Start of Task inputs

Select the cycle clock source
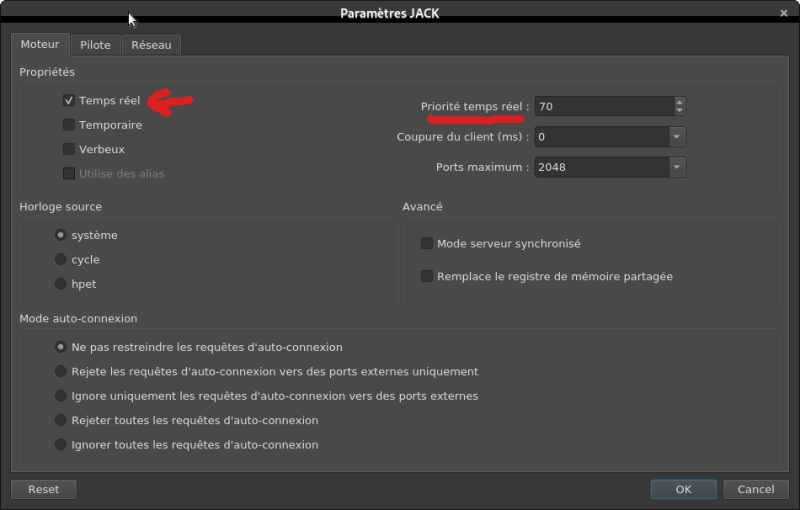The width and height of the screenshot is (800, 510). 62,260
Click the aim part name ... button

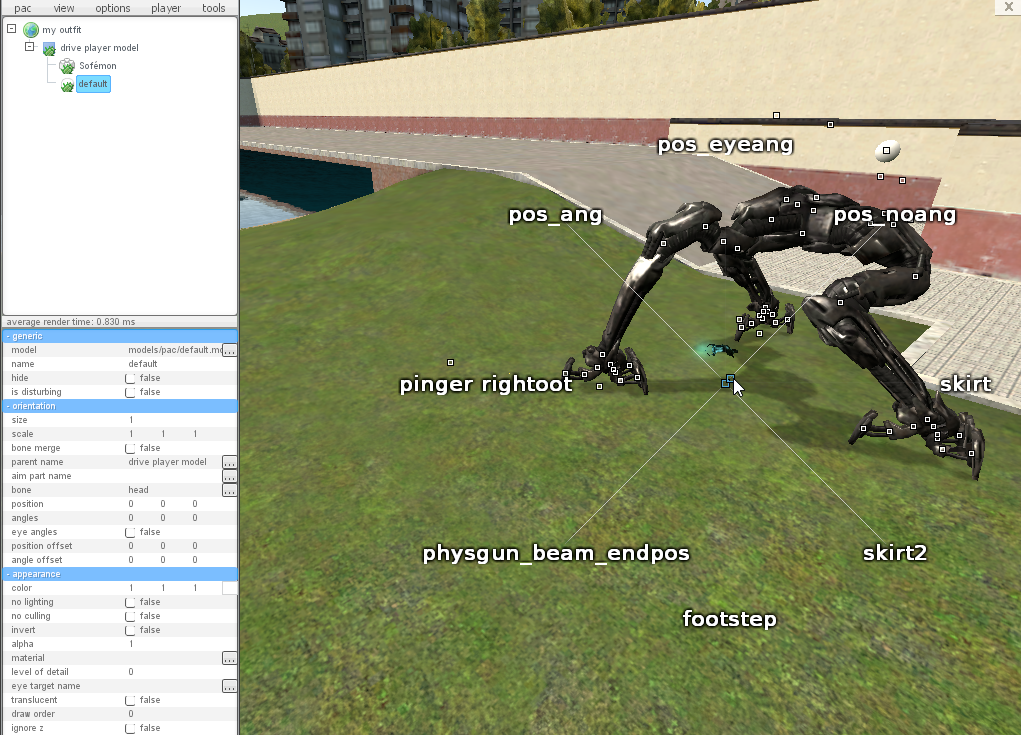[230, 476]
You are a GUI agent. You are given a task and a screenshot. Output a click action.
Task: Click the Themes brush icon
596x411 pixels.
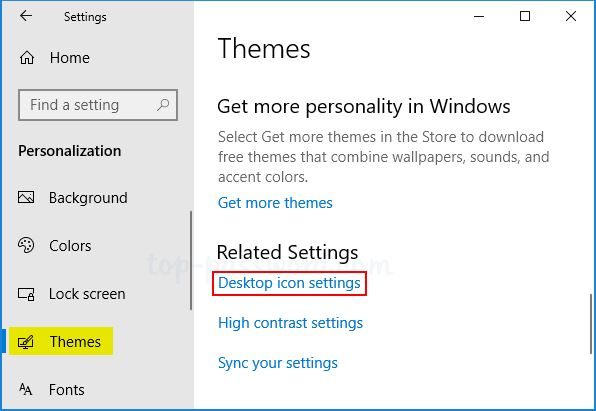[26, 342]
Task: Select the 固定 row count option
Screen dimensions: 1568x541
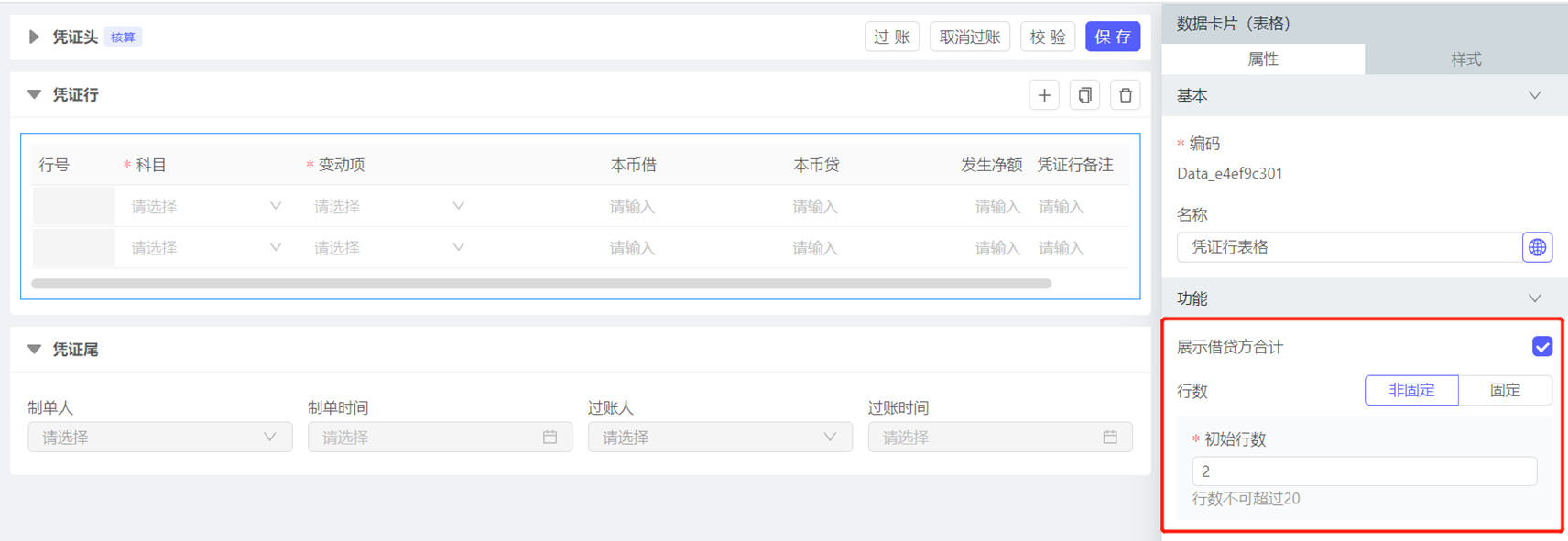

End of Task inputs

Task goal: An exact repeat of the listing above, pictures excluded, is the answer.

Answer below:
Select the cycle clock source
The width and height of the screenshot is (800, 510). 62,260
Click the aim part name ... button

[230, 476]
You are a GUI agent. You are given a task and a screenshot. Output a click action.
Task: Click the Themes brush icon
596x411 pixels.
[26, 342]
Task: Select the 固定 row count option
Screen dimensions: 1568x541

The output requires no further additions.